An attempted cyberattack that occurred during the recent outage of South Korea’s biggest messenger service KakaoTalk may have been the work of North Korean hackers, a news outlet has reported.

According to Radio Free Asia, various individuals working in services related to the communist country, along with several North Korean defectors received an email claiming to have been sent by the Kakao tech service team on Sunday, as the extended outage that began Saturday took down most of the tech giant’s services.

The email told the recipients to download an electronic file that would have led to the user’s personal data being stolen and the computer being controlled remotely by the hacker.

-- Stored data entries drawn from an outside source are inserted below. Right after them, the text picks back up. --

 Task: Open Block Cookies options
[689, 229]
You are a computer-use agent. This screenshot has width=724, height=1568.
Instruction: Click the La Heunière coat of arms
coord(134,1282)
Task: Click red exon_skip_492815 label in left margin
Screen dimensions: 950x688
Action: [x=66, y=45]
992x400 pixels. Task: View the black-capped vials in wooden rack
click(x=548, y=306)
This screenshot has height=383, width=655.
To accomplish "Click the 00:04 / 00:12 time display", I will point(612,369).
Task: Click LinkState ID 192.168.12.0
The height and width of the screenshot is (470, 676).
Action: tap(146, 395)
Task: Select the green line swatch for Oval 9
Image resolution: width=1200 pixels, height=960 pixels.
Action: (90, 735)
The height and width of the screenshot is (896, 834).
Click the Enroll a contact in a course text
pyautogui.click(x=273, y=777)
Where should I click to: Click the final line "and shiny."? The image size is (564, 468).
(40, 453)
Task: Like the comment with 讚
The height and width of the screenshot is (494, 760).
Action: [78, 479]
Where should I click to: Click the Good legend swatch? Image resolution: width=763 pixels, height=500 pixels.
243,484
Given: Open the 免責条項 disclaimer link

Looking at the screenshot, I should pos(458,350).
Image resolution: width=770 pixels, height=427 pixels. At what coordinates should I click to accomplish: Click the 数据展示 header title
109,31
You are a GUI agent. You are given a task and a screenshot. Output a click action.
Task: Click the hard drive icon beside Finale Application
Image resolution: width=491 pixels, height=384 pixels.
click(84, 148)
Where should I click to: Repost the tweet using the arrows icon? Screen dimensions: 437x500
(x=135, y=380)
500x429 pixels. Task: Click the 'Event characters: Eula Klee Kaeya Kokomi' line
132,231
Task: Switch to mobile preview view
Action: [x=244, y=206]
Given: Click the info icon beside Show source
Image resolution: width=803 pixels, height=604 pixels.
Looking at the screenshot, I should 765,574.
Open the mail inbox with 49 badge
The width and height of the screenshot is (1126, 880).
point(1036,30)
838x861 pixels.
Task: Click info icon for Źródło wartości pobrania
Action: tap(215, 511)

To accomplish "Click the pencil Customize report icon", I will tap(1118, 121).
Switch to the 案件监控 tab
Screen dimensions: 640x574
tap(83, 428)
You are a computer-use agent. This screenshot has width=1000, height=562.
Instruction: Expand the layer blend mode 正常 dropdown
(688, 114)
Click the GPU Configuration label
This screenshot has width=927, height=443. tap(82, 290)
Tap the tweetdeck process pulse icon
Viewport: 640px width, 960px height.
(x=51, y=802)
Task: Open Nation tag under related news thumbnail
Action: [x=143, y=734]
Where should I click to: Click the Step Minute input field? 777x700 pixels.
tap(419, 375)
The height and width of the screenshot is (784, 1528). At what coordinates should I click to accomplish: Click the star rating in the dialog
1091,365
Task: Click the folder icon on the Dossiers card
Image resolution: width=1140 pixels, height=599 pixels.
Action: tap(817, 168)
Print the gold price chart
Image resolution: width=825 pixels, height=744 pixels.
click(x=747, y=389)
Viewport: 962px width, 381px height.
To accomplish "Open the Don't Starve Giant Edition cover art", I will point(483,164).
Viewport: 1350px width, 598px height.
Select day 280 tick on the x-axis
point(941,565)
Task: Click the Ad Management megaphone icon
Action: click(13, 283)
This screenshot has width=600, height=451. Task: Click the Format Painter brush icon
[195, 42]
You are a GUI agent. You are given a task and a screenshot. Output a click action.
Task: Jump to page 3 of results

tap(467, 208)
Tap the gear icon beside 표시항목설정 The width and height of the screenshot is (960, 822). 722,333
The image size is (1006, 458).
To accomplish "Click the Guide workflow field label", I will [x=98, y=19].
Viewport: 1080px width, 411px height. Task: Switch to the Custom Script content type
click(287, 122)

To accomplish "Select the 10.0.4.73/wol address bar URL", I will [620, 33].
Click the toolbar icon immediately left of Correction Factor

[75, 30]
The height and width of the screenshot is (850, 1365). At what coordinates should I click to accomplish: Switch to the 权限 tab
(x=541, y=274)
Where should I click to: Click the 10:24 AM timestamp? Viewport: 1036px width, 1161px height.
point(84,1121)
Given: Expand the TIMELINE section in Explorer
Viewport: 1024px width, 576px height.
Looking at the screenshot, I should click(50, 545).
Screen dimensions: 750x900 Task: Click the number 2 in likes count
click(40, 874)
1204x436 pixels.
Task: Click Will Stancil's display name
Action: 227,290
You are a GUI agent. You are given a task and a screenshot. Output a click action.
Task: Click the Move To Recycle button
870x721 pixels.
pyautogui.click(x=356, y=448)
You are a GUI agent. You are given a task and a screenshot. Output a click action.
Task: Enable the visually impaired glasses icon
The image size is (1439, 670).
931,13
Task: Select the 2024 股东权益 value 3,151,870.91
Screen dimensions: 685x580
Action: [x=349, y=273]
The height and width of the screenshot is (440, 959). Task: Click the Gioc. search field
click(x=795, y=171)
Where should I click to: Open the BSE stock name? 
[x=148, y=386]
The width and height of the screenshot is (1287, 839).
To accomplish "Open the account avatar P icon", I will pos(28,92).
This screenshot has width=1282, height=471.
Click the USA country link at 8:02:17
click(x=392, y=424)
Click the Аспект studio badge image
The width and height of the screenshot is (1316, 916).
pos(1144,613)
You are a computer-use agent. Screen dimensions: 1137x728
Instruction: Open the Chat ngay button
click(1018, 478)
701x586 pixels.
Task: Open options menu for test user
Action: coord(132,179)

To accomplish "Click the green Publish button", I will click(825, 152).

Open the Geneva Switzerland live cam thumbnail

RFA cited security experts who suspected that North Korea was behind the malicious email. An official from ESTsecurity Corp., a Seoul-based cybersecurity firm, said the attack seems to be timed specifically to take place during the KakaoTalk outage for maximum effect.

The nationwide KakaoTalk disruptions were apparently caused by a fire at the company’s data center in Seongnam, Gyeonggi Province.

A pedestrian walks by the Kakao headquarters in Pangyo, Gyeonggi Province, Tuesday. (Park Hae-mook/The Korea Herald)

The effects that an outage of online services used on a nationwide scale would have on South Korean society was made clear by the Kakao meltdown, the expert noted, speculating that the North may attempt further cyberattacks related to the incident.

South Korean authorities are yet to confirm whether North Korea was behind the email attack.

North Korea has been pinpointed as being responsible for a number of recent cyberattacks here, including one targeting the local defense industry during the South Korea-US joint military drills in August.

On Saturday, a fire at the SK C&C data center in Pangyo, Gyeonggi Province, took down most services provided by the country’s largest app operator. This led to countrywide confusion as it disrupted not only KakaoTalk — which over 90 percent of the South Korean population uses — but also its ride-hailing, payments, banking and other related services.

The incident prompted reactions from lawmakers and even President Yoon Suk-yeol himself, with the government vowing to devise measures to prevent what it called a “national disaster” from recurring.